I got back to Serenity Valley after being away for over a week. Returning to my property after a long-ish absence is always exciting, because I never know what to expect. I knew there was a winter storm that passed through the area a week ago, so my biggest concern was snow covering the dirt road and making it impassable.
Indeed, when I arrived at the dirt road, the thick layer of snow did concern me somewhat, but aside from a little slippage, my car was able to make it up without problems. In fact, with the snow smoothing over the bumps and muffling all sounds, it almost felt like I was in a magical self-powered sled, gliding through a winter wonder woodland. The biggest obstacles I faced were a couple of padlocks that had frozen shut, though heating them up with a lighter seemed to do the trick.
My camp seemed to be ok, other than the fluffy blanket of snow. Though, upon closer examination, I noticed that my tent had collapsed. My ladder, which had been propped up against Hut 2.1, just yards away from my tent, had toppled over, possibly squishing the tent. Though, the tent was also under a lot of heavy snow, some of which might’ve fallen off the roof of Hut 2.1, so who knows what happened there. I had all my bedding in the tent, but fortunately it was all still dry.

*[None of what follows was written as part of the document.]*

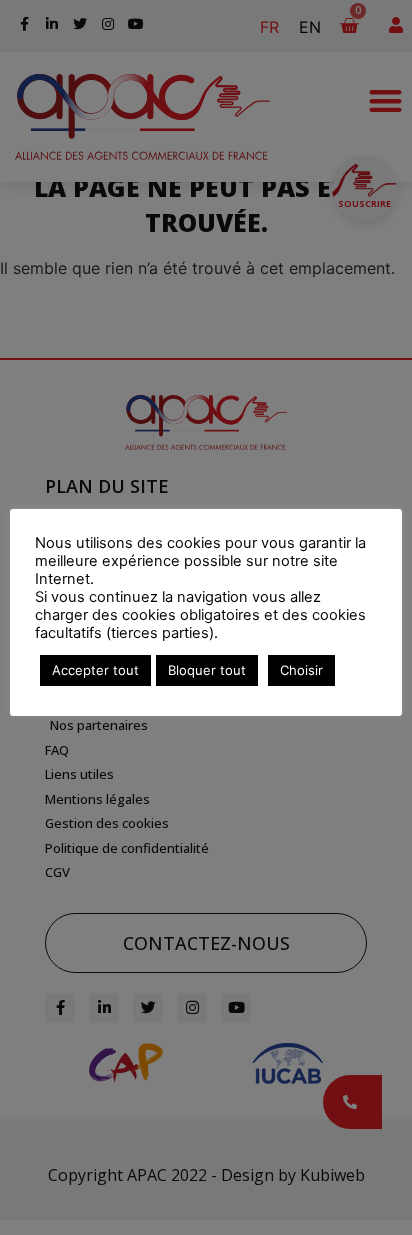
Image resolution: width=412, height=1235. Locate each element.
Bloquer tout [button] (207, 670)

The temperature got down into the single digits (Fahrenheit) and below last week, so basically all my liquids have frozen solid. My 7 gallon water containers have turned into big balls of ice. My olive oil is a solid, and even the vegetable oil turned into sludge. A bottle of cranberry juice I’d left in my hut also froze, and since sugar water has a much lower freezing point than pure water, that gives you an idea of how cold it got. To make liquid water, I had to pull out my “emergency” stash of bottled water I keep in my car, and boil it, then pour it into my frozen water containers to thaw some of it. Last night, I put some hot water in an empty plastic water bottle and stuck it in my bed, partially to help heat up my blankets, but mostly to ensure I had liquid water in the morning since, otherwise, all my liquid water would freeze overnight. I considered melting snow, but who knows what kind of contaminants are in there. Electronics aren’t impervious to cold either. Batteries tend to not work as effectively in the cold, and chargers often will refuse to charge batteries that are cold. My power tool batteries will also be sleeping with me at night.
I have plenty of warm clothes, and a high metabolism that generates ample body heat, so I generally don’t mind the cold. In fact, I feel livelier in the cold than in oppressive heat, and I just love snow. After I had my morning coffee, I went for a walk through the snow, following deer and rabbit tracks all over the woods. When I was a kid, I noticed how grown-ups seemed to think of snow as an inconvenience and hazard, while kids universally loved snow. I promised myself that I would never be the kind of boring and joyless grown-up who didn’t appreciate snow. I think I’ve done ok so far.
Temperatures this week are supposed to be warmer, with highs above freezing (albeit by only a few degrees), and lows of around 20F. But it’s supposed to snow for the next several days, so I decided to come back out to town to stock up on supplies, just in case I get snowed in. I’ve got 2-3 weeks worth of propane, and ample food, so I should be fine. I’ll just keep working on Hut 2.0, which is sufficiently covered at this point, that I can keep working on it through snow.
R: Great post. It feels warm and personal despite the content of wintery subject matter. I noticed you spoke in the first person singular. Are you working alone again?
Yep, Kelly went back to Chicago to see her family, before continuing in her journeys (last I heard, she was headed somewhere warm :-). So it’s just me again.
Glad to hear nothing worse than a collapsed tent and frozen water resulted from the storm, I actually found myself out in the backyard playing wiht my son at a mere 32 F yesterday and for whatever reason Ryo, you popped to mind, and I was wondering how well you would handle the cold.
Looks like as long as you have food to keep that metabolism stoked, you’ll be fine.
Be good and continued good luck, thanks for the update.
I’m doing something similar outside termo california with an old school bus/rv and an ambulance (bus for habitation,ambulance for power and coms . So far I’ve cut most of my road.
I’m older slower and fatter so I move more slowly. So I’m wintering in westwood ca.
If you need help or need access to a chop saw, lathe or welder I’d be willing to let you (and even help you find your fingers or put out the fire if you screw up) I’ve got a small shop in the garage.
If you are close enough that these offers have any meaning (the sierras are a big place) let me know.